Returns agent-level cost breakdown by category for the rolling window. Uses the same raw-event source as /api/usage?days=N — both endpoints agree for the same window.

Cost computation (fixed in #148):

  • Events with zero tokens (inputTokens=outputTokens=cacheReadTokens=cacheCreationTokens=0) contribute $0, regardless of any costUsd value in the event. This prevents phantom idle costs.
  • Events with cache tokens (cacheReadTokens > 0 || cacheCreationTokens > 0) are recomputed using the Anthropic pricing table in AnthropicPricing rather than trusting the agent-reported costUsd, which historically excluded cache costs.
  • Legacy events (no cache token fields) continue to use the agent-reported costUsd.

TOKEN_USAGE event now accepts optional cache token fields:

{
  "type": "TOKEN_USAGE",
  "agentId": "dev-e-node",
  "repo": "dashecorp/rig-conductor",
  "issueNumber": 148,
  "model": "claude-sonnet-4-5",
  "inputTokens": 10,
  "outputTokens": 4994,
  "cacheReadTokens": 160855,
  "cacheCreationTokens": 28927,
  "costUsd": 0.242194,
  "category": "work"
}

See cost attribution for the full pricing model and fix details.

Daily Costs

GET /api/costs/daily?days=7

Returns a per-agent, per-day breakdown for the rolling window.

Response:

{
  "period": "7d",
  "entries": [
    { "date": "2026-04-23", "agentId": "dev-e-node", "costUsd": 12.30 }
  ]
}

Stream Status

GET /api/streams/status

Returns per-agent Valkey stream status. The primary field to watch is lag inside each consumer-group entry — it represents messages the consumer group has not yet delivered, i.e. the real backlog. xlen (total stream length) is included for diagnostics only; it does not decrease when messages are acknowledged and will accumulate until the stream is explicitly trimmed.

Response:

{
  "dev-e-dotnet": {
    "xlen": 17,
    "groups": {
      "agents": { "lag": 0, "pending": 0 }
    }
  },
  "dev-e-node": {
    "xlen": 27,
    "groups": {
      "agents": { "lag": 2, "pending": 1 }
    }
  }
}
  • lag — unread entries waiting to be delivered to the group (the real queue backlog)
  • pending — entries delivered but not yet acknowledged (in-flight)
  • xlen — total stream length (misleading as a backlog metric; stays high until trim)

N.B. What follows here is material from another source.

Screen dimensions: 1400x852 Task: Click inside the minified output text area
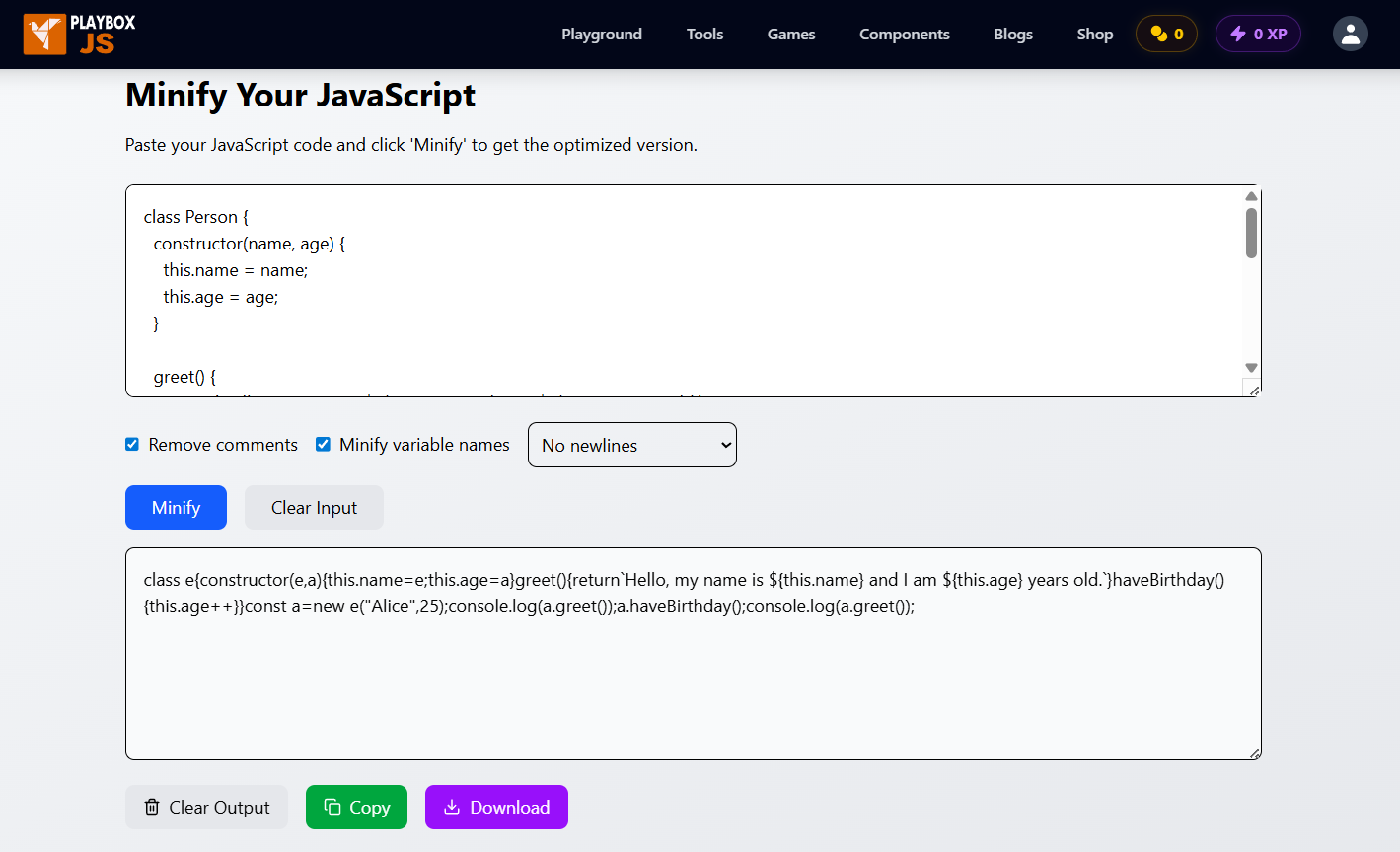(691, 651)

When no consumer group has been created yet (stream never consumed), groups is empty and xlen reflects the raw message count.

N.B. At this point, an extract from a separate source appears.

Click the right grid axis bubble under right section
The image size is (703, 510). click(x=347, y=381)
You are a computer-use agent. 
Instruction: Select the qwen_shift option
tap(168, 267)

Force-Done (Epic override)

POST /api/admin/issues/force-done?repo=owner%2Frepo&issueNumber=N

Operator escape hatch for a parent epic that was blocked by the epic-completion guard (rc#459). Use when the team has deliberately abandoned remaining sub-issues and wants to declare the epic done without waiting for all subs to reach done/production.

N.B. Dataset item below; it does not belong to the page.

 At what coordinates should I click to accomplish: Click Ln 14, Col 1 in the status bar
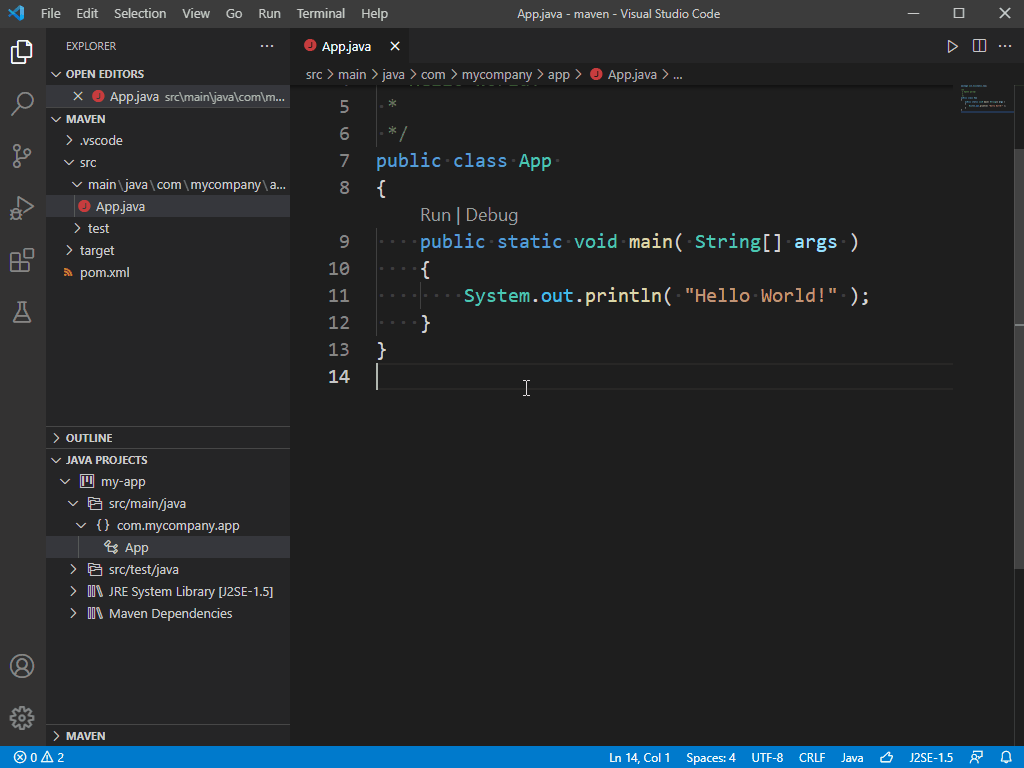640,757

Auth: No token required. Relies on cluster-network trust (internal ClusterIP only — the same model used by all /api/admin/* endpoints). Do not expose via public ingress.

Query params:

Param Type Required Description
repo string Repository slug, e.g. dashecorp/rig-conductor (URL-encode the /)
issueNumber int GitHub issue number of the parent epic

Responses:

Status Body Meaning
200 {"forcedDone": true, "previousState": "deploying", "repo": "...", "issueNumber": N} Transition emitted
200 {"alreadyDone": true, "state": "done", ...} Epic was already done/production — no-op
404 {"error": "Issue ... not found in conductor"} Issue not tracked in conductor

Example:

curl -X POST \
  "http://rig-conductor-api:8080/api/admin/issues/force-done?repo=dashecorp%2Frig-conductor&issueNumber=433"

Architecture

POST /api/events → SubmitEvent (Use Case) → IEventStore (Port) → MartenEventStore (Adapter) → PostgreSQL

GET /api/queue   → IIssueQuery (Port) → MartenIssueQuery (Adapter) → PostgreSQL (Marten projection)

Clean Architecture: endpoints delegate to use cases/ports, never touch Marten directly.